What this task involves:
Pick up the review of the Eels concert after its final sentence and continue writing it; the listing that follows the review is not part of this task.

-- Given passage follows --

E's unrelentingly tragic life is the best-known thing about him: how his sister committed suicide and his mother died of cancer, after his father died when he was 19. The second Eels album Electro-shock Blues' unflinching examination of that misery may explain why their big early success short-circuited so quickly. Death and bad luck can seem infectious, and unpleasant in a pop star. But tonight proves that Eels deserve much more than their current cult status. E lives a world away from the cynical, professional self-pity of nu-metal and its ilk. Instead, the fact that he's alive after such hardship makes him grateful, and his natural talent for elegant pop keeps his songs uplifting. The new album Shootenanny! reinforces his secret status as one of America's premier modern soul writers.
As his entrance suggests, E is also a showman. Where he has sometimes veered towards chamber pop in the past, tonight is rooted in tough Fifties blues and sunny Sixties rock, even self-penned, post-death songs like "Packing Blankets" being remodelled for this pumped-up mood. E's greeting to the Queen, possibly attending in the shadowy Royal Box, lets a little lightness in.

-- Given passage concluded --
-- Supplied information follows --

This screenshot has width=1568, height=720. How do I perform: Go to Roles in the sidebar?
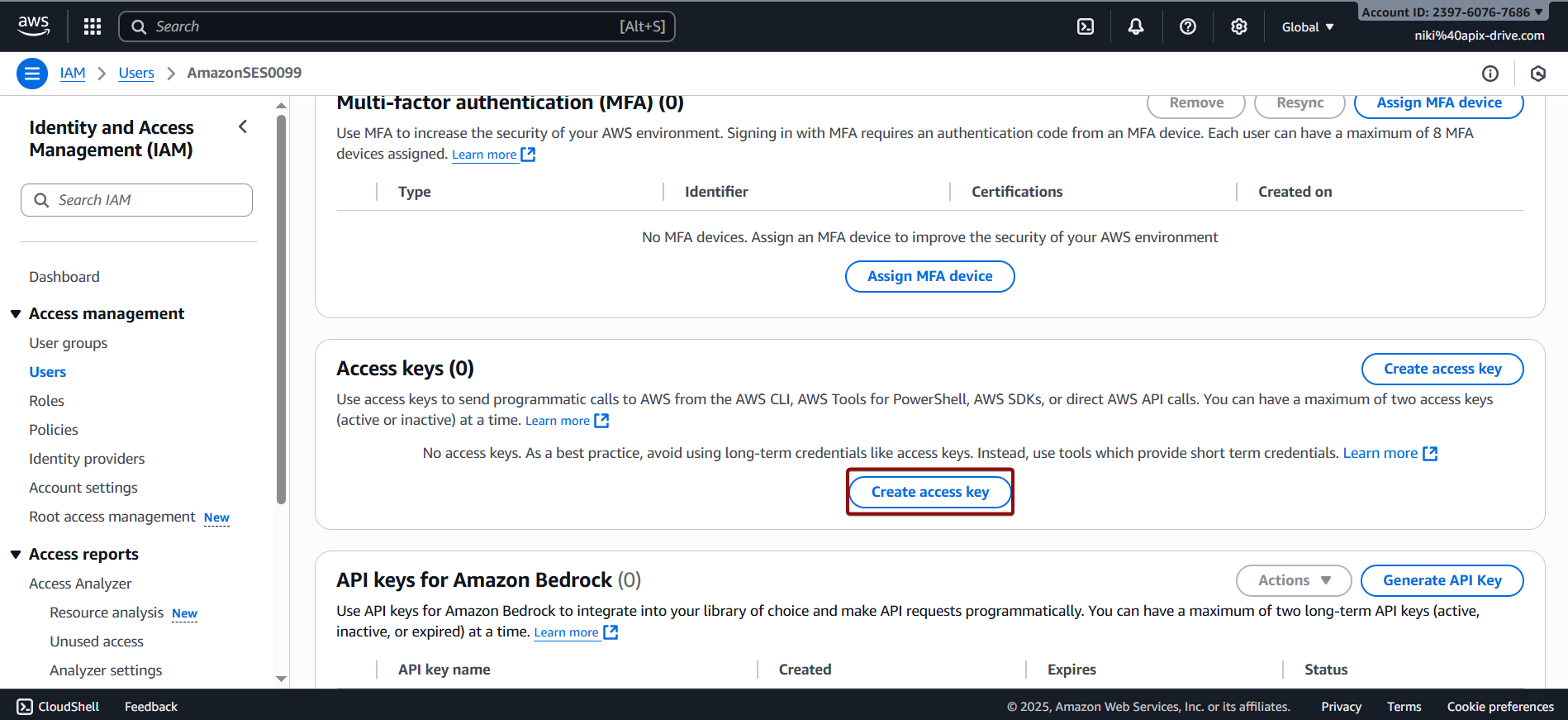46,401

-- Supplied information concluded --

Solved problem:
But it's the quieter moments, when you can hear the heartbreak and fear that his craft disguises, which stand out starkly. Such as "Restraining Order Blues", a ballad about a man too much in love to stop. Or "Last Stop: This Town", which silences even a few rowdy drunks with its deathbed plea: "Would you take me where you're going, if you're never coming back?" "Rock Hard Times", sung as a folk song, introduces the sense of a wider disease, infecting Bush's America. But the over-riding feeling, as the crowd clap along and surge at the front, is of an E-led communal effort to feel better. "Somebody loves you", goes his last song. From his unlucky lips, it sounds like a blessing.